Lower Abs - When I visualize engaging my lower abs, I like to think of my rib cage and my lower abs as a mouth. When I engage the lower core I think of closing that mouth by bringing the ribs to the lower core. Notice that as you engage your pelvis will also rotate up.
Glutes - For stability there are two ways I visualize engaging my glutes for running. The first is that I'm pushing my pelvis or lower abs forward. The other is, while standing with your feet straight forward, imagine (but don’t move) that your toes are rotating outward away from the toes on the other feet. This rotation should open up your pelvis and engage your glutes.
Inner Thighs - There are two aspects to engage the inner thighs, the first being, squeezing them together like you would if you had a ball in between your legs. The next is to imagine as if you’re pulling your inner thighs up into my perineum or base of your midsection.

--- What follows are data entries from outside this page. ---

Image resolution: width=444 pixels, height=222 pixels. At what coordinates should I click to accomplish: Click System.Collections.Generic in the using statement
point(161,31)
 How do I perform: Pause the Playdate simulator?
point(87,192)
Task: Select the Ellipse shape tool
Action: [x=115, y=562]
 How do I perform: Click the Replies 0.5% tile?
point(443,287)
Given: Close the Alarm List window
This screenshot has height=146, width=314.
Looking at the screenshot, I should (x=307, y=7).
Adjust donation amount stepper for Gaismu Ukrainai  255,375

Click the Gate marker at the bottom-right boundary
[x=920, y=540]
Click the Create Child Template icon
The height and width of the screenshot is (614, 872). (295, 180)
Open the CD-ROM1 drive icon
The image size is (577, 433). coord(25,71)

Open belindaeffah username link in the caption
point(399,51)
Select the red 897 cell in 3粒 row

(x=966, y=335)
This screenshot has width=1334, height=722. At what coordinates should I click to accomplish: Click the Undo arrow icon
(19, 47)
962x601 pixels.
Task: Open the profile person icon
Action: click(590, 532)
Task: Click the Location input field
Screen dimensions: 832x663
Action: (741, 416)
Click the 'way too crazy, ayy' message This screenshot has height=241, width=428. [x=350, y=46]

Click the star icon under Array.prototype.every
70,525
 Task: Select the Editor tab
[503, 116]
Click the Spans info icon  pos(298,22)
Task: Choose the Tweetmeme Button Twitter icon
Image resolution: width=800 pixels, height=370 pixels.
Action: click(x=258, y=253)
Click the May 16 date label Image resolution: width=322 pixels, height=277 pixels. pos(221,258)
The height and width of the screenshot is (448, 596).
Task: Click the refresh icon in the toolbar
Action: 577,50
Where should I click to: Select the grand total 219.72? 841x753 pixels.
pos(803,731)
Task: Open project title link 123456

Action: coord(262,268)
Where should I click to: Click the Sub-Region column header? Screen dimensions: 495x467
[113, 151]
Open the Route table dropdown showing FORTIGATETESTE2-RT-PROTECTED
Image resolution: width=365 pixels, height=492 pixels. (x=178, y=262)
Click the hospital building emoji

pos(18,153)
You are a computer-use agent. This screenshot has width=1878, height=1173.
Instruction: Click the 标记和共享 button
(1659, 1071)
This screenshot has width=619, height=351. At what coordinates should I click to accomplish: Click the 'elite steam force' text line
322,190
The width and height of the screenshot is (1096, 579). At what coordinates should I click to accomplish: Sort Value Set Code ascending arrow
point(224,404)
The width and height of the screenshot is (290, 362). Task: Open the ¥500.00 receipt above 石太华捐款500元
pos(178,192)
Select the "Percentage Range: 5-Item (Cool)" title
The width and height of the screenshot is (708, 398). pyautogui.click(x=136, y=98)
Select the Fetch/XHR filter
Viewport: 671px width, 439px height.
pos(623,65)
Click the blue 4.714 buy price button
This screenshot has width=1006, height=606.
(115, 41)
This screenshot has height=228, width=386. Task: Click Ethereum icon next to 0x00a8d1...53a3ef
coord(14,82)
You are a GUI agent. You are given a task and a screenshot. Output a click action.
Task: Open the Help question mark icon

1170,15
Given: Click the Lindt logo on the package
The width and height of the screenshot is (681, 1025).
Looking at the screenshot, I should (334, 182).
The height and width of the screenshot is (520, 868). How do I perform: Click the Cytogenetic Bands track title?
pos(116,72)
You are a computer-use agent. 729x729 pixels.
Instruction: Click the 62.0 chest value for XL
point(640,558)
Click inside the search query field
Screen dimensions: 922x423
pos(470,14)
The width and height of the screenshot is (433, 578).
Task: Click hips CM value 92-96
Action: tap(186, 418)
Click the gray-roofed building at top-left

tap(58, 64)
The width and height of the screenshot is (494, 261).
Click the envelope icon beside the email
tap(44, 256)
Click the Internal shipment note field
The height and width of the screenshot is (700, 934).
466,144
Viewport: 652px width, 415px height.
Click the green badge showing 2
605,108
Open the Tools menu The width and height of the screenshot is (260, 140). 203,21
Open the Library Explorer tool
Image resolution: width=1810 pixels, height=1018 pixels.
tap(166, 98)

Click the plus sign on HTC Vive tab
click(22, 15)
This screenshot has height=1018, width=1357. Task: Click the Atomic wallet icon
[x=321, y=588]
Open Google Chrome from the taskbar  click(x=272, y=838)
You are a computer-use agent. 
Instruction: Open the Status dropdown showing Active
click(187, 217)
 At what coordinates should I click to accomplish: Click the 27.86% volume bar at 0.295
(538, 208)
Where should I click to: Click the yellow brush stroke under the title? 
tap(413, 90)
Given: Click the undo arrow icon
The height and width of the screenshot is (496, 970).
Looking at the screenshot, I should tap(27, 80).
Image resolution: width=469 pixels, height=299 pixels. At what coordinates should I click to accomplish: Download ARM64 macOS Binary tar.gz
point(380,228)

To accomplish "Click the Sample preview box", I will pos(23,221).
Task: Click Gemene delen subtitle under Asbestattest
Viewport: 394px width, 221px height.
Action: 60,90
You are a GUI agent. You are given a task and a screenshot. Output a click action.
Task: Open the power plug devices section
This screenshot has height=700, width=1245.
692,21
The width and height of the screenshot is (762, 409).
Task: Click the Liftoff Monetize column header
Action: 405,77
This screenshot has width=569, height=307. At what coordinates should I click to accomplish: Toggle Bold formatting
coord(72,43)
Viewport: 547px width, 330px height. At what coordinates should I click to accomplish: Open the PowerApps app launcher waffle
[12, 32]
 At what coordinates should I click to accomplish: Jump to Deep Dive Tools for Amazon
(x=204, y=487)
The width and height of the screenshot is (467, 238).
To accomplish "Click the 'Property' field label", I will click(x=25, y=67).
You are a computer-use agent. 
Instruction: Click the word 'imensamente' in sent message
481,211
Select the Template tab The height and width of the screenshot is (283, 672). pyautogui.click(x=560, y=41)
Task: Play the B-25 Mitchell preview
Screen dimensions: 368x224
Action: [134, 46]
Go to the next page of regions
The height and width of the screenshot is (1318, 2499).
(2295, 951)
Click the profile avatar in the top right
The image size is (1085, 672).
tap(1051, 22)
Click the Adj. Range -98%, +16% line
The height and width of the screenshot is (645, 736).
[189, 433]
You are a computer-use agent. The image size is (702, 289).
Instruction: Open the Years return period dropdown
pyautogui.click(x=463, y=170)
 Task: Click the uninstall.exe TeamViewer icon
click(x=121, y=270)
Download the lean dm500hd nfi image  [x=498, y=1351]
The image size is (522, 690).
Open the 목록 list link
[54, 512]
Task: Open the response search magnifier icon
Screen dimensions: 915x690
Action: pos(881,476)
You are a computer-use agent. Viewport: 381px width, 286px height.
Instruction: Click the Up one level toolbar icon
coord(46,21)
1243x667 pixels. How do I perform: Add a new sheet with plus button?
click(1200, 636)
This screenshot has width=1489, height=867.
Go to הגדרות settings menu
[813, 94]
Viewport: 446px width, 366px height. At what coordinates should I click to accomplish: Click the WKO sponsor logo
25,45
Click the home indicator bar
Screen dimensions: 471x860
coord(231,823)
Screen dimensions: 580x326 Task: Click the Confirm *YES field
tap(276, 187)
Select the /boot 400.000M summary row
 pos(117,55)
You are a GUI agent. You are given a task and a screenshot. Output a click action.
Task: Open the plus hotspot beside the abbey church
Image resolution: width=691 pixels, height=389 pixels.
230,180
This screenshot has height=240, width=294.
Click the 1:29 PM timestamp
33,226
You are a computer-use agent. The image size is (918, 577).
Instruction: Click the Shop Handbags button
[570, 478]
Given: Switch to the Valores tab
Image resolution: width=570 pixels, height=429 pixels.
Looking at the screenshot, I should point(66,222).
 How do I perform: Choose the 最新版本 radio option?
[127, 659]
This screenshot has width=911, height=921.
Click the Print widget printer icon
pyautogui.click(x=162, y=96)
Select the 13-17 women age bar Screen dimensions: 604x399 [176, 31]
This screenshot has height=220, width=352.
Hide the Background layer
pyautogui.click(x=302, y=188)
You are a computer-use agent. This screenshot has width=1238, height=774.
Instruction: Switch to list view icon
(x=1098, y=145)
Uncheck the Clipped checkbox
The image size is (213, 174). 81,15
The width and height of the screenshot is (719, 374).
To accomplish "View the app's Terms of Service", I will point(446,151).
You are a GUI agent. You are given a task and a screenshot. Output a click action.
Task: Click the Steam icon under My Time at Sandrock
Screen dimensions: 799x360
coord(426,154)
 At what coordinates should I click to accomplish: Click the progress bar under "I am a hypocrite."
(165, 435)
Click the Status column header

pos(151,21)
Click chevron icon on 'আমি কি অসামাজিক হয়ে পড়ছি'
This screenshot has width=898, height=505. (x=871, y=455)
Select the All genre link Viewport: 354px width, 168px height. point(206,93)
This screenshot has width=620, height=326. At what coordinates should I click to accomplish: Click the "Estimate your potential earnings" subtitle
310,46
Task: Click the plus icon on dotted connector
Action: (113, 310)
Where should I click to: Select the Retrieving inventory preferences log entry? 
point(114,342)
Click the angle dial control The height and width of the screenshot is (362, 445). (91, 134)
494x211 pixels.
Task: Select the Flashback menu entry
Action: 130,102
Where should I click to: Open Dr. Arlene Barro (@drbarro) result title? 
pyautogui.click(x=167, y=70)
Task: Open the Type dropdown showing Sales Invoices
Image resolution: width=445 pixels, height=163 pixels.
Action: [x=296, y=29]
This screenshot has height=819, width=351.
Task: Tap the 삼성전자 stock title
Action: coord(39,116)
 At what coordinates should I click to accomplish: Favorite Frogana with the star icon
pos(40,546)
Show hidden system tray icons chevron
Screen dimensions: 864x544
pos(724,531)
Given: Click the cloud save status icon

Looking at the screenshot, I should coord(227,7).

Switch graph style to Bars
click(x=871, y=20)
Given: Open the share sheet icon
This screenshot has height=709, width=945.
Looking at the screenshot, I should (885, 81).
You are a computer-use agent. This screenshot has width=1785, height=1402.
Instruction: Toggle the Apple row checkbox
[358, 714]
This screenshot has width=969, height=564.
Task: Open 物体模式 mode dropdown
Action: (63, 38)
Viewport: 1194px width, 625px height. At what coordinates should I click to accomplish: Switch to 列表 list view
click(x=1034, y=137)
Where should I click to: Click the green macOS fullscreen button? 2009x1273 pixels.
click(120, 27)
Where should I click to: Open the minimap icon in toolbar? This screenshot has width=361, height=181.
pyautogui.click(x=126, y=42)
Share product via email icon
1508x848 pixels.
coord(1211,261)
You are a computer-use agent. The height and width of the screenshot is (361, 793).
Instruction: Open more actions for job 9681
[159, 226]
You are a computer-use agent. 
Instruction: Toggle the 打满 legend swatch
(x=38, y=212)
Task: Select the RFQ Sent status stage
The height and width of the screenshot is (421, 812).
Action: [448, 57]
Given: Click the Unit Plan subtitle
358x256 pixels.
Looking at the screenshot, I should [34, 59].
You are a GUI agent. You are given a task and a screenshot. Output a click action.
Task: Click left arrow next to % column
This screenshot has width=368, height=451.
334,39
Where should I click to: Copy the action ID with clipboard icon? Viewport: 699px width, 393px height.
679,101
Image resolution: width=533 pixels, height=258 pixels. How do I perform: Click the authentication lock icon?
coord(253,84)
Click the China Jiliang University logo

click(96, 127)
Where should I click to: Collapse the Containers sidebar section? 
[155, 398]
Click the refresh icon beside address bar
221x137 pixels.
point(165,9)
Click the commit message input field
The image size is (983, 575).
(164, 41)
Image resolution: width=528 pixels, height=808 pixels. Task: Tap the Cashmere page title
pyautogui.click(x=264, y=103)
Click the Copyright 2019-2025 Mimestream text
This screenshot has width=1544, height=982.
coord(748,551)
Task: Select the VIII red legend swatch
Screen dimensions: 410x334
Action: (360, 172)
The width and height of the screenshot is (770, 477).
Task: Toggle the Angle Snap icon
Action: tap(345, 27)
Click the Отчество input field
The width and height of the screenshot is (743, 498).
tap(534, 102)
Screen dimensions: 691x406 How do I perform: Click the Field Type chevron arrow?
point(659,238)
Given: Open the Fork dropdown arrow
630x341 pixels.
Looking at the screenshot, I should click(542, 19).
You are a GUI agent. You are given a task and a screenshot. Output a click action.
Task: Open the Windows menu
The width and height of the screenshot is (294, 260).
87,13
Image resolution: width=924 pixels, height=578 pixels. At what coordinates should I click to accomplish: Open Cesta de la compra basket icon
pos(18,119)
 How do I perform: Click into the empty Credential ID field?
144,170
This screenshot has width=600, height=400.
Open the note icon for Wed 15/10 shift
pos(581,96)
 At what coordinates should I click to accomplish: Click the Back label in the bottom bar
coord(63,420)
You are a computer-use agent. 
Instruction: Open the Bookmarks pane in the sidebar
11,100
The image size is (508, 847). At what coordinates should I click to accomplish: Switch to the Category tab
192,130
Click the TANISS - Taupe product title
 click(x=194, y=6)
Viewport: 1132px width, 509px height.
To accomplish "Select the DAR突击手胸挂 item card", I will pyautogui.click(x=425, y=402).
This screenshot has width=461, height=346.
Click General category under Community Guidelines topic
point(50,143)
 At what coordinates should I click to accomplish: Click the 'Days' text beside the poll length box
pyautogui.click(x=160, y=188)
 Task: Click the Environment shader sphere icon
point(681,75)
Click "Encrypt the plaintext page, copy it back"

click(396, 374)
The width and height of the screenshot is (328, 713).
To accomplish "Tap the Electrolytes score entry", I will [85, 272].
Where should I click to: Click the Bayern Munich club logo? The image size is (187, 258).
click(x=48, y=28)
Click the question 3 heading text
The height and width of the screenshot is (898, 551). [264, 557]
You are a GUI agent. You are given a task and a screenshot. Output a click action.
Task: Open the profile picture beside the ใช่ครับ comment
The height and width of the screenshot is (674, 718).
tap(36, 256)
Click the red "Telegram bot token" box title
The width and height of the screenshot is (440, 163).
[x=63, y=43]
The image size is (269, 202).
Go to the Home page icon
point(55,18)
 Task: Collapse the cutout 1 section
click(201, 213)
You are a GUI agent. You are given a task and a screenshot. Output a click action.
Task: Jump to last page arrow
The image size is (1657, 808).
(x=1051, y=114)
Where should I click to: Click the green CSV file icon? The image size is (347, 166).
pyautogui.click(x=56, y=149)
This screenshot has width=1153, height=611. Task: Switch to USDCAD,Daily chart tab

I have left the lower back out of this blog as I’ll cover it in the next section. I want to check each blog targeted to the tools I’ll talk about in each Form Focus Run for that week.
If these are new muscles for you to engage or you’re struggling to understand if you’re doing it correctly. I cover quick and easy (60-90s) exercises that you can do to active and engage the different aspects of your core in the Strengthening Your Core from the Injury Prevention Series. Doing 5 mins of core exercises a day can improve your core strength and help to prevent injuries.
The next step is figuring out the balance for how much to engage these muscles while running. Remember that the core or secondary muscles while running provide stability. I like to think of their engagement like a good handshake, not too tense, but not floppy.
I would also like to remind you that I am not a medical professional. These are exercises or movements that have helped me to active the muscles or gain the alignment that feels best for me. It is important to try these out gently and listen to your body. There should be no pain. Pain is generally a sign that the movement as you are doing it doesn’t work for your body right now. If you are ever in doubt, please see a professional.
How to Engage Core
Required Material: none
Duration: 30 secs per aspect, 90-180 per stage
Standing perform the following
Slowly engage the Lower Abs as described above.
Engage and relax a couple of times, so feel the difference
Notice these things:
What happens and how does your core feel when you tightly engage?
How does it feel when you’re fully relaxed or loose?
Try and find the balance that you feel gives you stability
Repeat this exercise for the following muscles:
Stage 2 - Walk around and play around with each exercise for 30 seconds.
Stage 3 - Standing, play around with each exercise together and see how you feel when you over engage and under engage. Then find a good balance. Remember this is a skill, so it takes practice and follows the same develop process for skill progression.